True and this accident has happened to my hangar neighbor which he barely survived. Window was covered in opaque oil minutes after departure and he landed short trying to come back. Aircraft was totalled.

I do check the oil before every flight but thinking from a pure risk assessment perspective, I could skip that. If the oil was gone, there would be a puddle under the aircraft. I know the consumption of the engine and the safety margin is plenty.

What I don’t do is check the fuel for water unless the aircraft was parked outside. I know that in the last 30 years in my hangar, there has not been water in the fuel so I avoid dealing with the stinky and unhealthy fuel.

Does any of you pull the prop through (on something other than a Rotax) to check for compression feel and mag coupling clicks?

EDDS, Germany

bookworm wrote:

if you:

  • check that nothing is tied to the aircraft (including pitot covers etc.) and the controls are free of locks
  • check that the fuel supply is sufficient and not contaminated
    then you’ve probably eliminated most of the major risk that you can eliminate.

When I had just acquired my PPL, I was doing the preflight of one of our club’s Cessnas. While I was checking everything, my instructor asked my passenger: “Has he finished his 200h inspection yet?” in his usual dry tone. I actually still find that pretty funny.

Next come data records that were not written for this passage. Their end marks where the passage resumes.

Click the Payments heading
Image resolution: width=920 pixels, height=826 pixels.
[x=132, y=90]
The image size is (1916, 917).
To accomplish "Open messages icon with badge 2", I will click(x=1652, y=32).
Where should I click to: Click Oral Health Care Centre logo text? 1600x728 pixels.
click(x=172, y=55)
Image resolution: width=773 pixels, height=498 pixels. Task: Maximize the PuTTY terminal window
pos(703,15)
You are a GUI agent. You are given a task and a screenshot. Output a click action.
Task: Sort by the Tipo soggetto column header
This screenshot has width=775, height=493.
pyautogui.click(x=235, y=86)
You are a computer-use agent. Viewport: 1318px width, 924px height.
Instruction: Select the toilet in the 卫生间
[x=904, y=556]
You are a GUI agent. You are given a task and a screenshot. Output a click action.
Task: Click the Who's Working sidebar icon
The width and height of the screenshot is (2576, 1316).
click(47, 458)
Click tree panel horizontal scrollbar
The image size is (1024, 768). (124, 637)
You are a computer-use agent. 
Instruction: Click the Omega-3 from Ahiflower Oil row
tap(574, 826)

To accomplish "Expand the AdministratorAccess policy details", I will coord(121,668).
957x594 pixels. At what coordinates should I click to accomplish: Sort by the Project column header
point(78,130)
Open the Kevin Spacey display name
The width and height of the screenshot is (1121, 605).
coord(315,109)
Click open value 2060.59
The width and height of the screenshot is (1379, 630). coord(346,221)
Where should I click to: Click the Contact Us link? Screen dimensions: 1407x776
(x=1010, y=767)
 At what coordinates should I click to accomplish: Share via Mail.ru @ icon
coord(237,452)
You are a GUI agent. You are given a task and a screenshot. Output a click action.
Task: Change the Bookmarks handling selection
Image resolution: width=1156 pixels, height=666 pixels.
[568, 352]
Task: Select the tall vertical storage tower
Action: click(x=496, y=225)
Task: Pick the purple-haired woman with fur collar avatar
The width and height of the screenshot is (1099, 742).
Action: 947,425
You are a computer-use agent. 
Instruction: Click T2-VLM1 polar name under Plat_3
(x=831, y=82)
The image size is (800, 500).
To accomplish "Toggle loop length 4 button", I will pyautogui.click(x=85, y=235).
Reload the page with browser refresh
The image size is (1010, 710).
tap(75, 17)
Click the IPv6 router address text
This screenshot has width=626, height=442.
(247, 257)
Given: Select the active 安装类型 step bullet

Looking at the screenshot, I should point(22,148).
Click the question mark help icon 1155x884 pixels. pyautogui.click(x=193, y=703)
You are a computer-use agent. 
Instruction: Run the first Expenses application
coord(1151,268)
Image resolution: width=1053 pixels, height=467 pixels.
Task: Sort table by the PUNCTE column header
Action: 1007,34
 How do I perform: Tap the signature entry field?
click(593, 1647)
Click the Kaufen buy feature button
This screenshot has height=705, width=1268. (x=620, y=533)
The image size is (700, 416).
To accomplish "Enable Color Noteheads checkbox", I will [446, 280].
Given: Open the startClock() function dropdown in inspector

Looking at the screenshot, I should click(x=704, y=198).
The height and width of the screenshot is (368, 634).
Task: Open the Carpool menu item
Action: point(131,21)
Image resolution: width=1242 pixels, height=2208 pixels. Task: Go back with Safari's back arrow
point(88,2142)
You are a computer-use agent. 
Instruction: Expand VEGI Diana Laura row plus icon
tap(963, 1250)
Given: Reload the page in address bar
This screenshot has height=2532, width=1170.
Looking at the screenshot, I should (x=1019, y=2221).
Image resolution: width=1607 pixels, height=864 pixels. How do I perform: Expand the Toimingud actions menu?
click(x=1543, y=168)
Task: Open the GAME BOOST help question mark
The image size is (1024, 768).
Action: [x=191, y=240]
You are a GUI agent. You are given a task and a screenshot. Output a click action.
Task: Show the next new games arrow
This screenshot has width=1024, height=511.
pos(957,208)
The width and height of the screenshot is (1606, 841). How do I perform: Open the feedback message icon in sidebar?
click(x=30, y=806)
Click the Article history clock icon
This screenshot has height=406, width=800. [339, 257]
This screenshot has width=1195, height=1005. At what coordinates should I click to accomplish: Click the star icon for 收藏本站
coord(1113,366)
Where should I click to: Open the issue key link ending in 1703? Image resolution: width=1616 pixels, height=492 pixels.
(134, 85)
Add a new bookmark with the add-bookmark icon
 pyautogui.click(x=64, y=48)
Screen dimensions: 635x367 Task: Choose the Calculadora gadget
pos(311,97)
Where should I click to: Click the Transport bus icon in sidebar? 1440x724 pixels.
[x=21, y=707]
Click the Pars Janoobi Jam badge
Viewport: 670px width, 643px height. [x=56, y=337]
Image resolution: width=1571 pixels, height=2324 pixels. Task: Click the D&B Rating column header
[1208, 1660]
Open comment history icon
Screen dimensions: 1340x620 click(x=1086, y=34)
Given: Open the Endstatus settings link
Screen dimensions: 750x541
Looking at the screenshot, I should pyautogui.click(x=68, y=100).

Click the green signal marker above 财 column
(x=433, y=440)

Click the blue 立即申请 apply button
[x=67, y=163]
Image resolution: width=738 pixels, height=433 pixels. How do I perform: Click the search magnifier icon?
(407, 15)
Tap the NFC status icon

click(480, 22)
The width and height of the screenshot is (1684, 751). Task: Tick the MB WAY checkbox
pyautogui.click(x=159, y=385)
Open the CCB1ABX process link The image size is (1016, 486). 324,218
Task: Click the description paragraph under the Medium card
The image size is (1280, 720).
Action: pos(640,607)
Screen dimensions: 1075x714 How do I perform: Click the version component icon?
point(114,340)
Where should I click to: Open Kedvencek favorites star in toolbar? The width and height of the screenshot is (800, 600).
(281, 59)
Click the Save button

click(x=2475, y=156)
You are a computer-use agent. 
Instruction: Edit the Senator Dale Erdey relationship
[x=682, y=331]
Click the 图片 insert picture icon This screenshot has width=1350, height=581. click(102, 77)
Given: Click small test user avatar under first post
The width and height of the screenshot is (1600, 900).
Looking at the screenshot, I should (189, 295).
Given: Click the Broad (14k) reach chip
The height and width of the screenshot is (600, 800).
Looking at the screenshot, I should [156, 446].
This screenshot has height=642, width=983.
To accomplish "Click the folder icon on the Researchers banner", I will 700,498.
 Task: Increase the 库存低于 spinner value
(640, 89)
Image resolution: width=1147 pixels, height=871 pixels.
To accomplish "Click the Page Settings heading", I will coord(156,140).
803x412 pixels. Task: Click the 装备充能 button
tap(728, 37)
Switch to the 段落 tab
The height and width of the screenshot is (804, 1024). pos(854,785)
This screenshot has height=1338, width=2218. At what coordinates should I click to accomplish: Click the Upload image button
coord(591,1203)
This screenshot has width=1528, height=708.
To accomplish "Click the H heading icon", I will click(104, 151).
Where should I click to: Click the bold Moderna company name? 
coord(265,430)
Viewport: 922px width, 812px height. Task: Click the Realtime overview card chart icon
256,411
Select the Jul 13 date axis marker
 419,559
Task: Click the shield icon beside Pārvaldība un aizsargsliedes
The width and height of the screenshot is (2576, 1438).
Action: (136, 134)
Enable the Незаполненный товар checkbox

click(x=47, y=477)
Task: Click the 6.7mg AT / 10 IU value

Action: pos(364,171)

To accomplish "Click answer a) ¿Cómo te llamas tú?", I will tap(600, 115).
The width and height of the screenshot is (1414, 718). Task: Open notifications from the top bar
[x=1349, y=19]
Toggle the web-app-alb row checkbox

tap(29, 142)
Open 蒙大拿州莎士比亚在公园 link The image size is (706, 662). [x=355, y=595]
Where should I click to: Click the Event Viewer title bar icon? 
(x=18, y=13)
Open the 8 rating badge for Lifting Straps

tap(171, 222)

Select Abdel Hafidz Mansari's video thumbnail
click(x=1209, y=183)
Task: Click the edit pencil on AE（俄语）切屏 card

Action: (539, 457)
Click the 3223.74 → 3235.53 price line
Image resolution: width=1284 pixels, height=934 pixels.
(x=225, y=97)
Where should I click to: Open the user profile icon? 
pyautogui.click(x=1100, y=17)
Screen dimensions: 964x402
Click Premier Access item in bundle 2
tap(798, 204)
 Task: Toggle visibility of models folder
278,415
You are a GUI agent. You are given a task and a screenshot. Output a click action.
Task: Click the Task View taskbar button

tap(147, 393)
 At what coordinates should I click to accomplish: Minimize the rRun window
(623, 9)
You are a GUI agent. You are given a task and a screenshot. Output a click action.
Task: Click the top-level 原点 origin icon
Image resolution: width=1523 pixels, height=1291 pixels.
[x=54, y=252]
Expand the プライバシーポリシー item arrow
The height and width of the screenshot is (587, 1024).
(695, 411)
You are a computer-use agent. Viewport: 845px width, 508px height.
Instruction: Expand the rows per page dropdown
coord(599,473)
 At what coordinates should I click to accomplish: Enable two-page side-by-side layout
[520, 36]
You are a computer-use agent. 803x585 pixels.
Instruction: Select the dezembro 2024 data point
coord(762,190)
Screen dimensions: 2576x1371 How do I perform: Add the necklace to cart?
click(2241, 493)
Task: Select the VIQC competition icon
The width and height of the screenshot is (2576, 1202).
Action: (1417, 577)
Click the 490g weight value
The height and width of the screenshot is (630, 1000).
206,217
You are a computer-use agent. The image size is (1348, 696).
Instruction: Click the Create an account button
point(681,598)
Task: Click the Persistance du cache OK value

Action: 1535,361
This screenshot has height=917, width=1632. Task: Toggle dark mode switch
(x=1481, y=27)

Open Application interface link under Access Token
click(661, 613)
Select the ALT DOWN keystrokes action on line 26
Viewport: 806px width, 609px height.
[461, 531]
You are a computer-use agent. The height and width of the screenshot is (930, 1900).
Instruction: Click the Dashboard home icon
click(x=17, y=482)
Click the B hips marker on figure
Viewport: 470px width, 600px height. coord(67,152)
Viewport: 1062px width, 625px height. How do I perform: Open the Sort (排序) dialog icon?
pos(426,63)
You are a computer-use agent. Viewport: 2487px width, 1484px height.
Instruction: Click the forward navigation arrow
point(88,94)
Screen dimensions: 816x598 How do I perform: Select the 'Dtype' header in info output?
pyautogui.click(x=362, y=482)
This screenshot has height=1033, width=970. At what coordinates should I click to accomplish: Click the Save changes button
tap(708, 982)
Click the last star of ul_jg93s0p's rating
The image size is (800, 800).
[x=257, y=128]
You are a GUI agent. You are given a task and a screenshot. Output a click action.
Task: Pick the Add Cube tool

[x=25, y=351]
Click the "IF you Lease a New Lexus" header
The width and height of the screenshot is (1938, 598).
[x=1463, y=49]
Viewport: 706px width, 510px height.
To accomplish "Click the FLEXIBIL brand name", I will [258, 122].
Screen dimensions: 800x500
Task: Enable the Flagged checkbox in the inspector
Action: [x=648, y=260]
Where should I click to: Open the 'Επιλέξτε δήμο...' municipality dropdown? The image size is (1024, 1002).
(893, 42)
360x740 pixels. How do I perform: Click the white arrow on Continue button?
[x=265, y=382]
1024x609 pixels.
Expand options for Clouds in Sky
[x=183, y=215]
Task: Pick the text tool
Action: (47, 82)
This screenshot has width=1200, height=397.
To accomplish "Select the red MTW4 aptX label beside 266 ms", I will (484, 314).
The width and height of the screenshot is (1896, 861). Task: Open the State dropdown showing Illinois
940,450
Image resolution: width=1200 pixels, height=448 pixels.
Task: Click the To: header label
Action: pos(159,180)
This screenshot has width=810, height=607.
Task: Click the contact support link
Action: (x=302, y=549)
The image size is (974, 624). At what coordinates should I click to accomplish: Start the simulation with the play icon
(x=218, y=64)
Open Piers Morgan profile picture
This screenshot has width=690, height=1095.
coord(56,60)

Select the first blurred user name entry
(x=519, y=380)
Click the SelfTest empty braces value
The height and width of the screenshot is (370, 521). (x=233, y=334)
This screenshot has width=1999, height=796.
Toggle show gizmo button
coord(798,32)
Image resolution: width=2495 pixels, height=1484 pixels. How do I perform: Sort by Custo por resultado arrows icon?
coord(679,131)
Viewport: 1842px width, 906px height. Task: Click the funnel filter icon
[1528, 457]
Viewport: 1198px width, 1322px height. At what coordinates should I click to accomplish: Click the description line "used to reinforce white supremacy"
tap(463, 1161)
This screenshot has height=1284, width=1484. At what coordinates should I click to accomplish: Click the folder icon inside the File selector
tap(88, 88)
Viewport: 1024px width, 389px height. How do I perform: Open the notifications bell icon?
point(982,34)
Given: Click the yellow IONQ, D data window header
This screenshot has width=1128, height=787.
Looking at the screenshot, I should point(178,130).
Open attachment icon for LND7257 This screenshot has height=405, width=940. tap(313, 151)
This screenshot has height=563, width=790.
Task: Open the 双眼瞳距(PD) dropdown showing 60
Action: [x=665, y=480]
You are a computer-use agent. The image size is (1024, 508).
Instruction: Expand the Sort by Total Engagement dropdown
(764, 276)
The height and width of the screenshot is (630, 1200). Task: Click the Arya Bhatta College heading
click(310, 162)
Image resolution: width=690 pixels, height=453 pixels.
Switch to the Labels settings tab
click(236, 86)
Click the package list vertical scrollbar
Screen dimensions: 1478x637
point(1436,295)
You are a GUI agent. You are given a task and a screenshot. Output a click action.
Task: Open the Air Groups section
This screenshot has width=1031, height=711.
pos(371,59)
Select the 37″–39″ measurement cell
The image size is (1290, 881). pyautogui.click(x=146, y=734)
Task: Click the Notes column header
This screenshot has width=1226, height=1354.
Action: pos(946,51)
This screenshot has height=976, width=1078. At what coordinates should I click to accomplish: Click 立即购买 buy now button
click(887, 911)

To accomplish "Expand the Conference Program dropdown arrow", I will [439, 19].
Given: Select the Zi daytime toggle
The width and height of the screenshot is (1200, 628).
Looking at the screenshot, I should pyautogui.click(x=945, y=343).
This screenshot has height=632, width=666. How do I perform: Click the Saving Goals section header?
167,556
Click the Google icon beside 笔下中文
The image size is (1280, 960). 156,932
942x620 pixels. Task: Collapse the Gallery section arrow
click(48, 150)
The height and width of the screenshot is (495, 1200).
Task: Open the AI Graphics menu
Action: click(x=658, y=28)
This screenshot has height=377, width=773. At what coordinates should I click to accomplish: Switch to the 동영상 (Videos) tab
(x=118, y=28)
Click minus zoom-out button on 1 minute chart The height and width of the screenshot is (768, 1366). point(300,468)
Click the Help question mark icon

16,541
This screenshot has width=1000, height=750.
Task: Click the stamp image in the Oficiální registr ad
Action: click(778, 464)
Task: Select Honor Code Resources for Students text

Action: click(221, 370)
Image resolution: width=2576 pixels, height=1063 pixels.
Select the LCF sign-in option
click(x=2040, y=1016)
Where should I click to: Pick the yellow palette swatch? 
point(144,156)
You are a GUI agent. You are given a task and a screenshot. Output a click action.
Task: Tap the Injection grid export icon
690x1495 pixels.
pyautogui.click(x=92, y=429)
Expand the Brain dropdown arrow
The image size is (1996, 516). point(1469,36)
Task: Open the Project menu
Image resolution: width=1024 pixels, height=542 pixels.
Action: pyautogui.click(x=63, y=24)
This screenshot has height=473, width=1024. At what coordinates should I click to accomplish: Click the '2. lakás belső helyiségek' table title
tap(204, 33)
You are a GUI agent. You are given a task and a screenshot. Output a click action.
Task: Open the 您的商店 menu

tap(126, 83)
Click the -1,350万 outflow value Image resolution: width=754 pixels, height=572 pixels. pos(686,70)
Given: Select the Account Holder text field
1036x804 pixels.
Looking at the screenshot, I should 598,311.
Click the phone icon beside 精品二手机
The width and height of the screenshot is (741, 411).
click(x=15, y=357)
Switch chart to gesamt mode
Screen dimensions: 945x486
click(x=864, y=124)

Eliminating “most of the major risk” is fine, but then, you could still miss the odd thing that may or may not kill you. On one rented Skyhawk, we heard a scratching noise inside the wing when you moved the aileron. Stuck a phone inside to take pictures, and the control cable was half fractured where it passes through a hole, with single wires sticking out. I don’t know if it would have held for another hour of flying, but I preferred not to try it. Why not move the control surfaces quickly, it takes only a few seconds.

And then I heard of someone who failed his CPL checkride due to missing a bird’s nest on top of a Seminole’s T-tail during the preflight.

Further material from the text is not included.